The pilot in command and a replacement crew subsequently
departed in the same aircraft for the flight to Newman. The cabin
crew reported a slight smell of fumes toward the rear of the
aircraft during the first sector. On the return sector, both cabin
crew reported feeling unwell, with symptoms consistent with fumes
inhalation.
Follow-up inspections of the airconditioning system, engines and
APU were carried out in accordance with the CASA airworthiness
directive and no contamination was evident. On 6 December, the
operating crew indicated that a smell was apparent and it appeared
to be consistent with the operation of the APU. As the APU was
still isolated, engineers doubted that it could be contaminating
the airconditioning system. All four engines and the regenerative
ducts were again checked, with no contamination evident. Follow up
inspections were scheduled in accordance with the ISB.

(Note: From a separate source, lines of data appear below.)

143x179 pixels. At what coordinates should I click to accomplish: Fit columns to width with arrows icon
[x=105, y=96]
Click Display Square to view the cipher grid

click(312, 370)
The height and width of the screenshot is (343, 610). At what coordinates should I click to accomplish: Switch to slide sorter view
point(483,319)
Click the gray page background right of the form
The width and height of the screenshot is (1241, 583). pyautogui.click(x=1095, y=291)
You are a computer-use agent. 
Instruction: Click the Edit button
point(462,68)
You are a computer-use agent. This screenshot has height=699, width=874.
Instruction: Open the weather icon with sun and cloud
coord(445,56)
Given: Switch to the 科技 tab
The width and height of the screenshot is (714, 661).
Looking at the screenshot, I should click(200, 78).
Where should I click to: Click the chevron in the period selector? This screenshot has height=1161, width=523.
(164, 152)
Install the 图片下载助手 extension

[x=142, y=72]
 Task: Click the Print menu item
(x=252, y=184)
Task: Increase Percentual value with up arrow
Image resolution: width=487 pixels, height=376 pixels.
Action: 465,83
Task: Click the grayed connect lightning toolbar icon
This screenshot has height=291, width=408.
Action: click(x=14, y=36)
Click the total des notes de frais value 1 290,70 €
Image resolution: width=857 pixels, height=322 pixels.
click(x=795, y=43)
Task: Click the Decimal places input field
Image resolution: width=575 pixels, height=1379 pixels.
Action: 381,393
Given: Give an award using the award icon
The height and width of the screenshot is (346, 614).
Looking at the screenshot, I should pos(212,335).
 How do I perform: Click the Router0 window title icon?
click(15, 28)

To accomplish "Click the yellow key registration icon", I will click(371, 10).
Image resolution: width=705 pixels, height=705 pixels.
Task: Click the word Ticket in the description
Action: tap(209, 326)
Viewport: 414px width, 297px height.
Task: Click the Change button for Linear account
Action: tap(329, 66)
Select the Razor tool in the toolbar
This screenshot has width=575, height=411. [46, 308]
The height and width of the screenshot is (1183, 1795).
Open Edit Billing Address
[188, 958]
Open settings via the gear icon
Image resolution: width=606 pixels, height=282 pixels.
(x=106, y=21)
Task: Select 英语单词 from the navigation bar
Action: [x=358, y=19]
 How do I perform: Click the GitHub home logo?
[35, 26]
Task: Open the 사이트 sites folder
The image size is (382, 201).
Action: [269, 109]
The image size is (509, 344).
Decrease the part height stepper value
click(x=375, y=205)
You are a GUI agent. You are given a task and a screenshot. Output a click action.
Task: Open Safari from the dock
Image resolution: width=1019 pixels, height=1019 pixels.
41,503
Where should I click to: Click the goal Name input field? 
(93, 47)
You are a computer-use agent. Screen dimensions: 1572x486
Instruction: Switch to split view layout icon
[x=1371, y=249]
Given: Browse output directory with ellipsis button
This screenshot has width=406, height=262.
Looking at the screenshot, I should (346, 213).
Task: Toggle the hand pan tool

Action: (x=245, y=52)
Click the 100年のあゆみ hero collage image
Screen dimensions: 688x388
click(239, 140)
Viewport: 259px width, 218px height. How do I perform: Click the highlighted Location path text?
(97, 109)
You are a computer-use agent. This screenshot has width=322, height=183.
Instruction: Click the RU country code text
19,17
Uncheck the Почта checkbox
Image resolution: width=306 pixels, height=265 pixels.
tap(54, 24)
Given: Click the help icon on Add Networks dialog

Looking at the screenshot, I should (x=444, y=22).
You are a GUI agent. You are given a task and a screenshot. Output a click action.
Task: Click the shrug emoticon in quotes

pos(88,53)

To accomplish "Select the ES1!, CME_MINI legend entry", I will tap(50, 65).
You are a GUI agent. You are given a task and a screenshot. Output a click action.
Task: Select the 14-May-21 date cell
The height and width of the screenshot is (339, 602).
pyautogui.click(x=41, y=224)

A further cabin air quality event occurred on 12 December, when
the flight deck crew detected fumes shortly after departure. The
flight crew proceeded to identify the source of the fumes using a
contamination source location schedule. That schedule involved
selecting different combinations of engine air and airconditioning
packs. The fumes were traced to the number-3 engine, which was
isolated, and the flight continued as planned. Subsequent
inspection revealed oil wetness in the number-3 engine
high-pressure compressor; the result of a worn number-1 bearing
seal. Trend monitoring had not indicated abnormal oil consumption
for that engine. The engine was replaced and airworthiness
directive AD/BAe146/86 was complied with. No further contamination
was evident and fumes were not reported during subsequent
flights.
Evidence from previous incidents of air system contamination on
this aircraft type had indicated that fume events were often
intermittent in nature and were associated with engine or APU oil
contamination of the airconditioning system. The air supplied to
the airconditioning packs was protected from contamination by oil
seals in the engines and APU. A defect in one of those seals could
result in oil entering the cabin airconditioning system, with the
first sign of the defect being an awareness of fumes by passengers
or crew members.
The investigation of cabin fumes incidents on BAe 146 aircraft
has typically been characterised by a difficulty in precisely
locating the original source of the oil leak that led to the
creation of the fumes. That has been especially so if there was
more than one engine/APU leak combination. The failure of oil seals
has been a common factor in the majority of those incidents.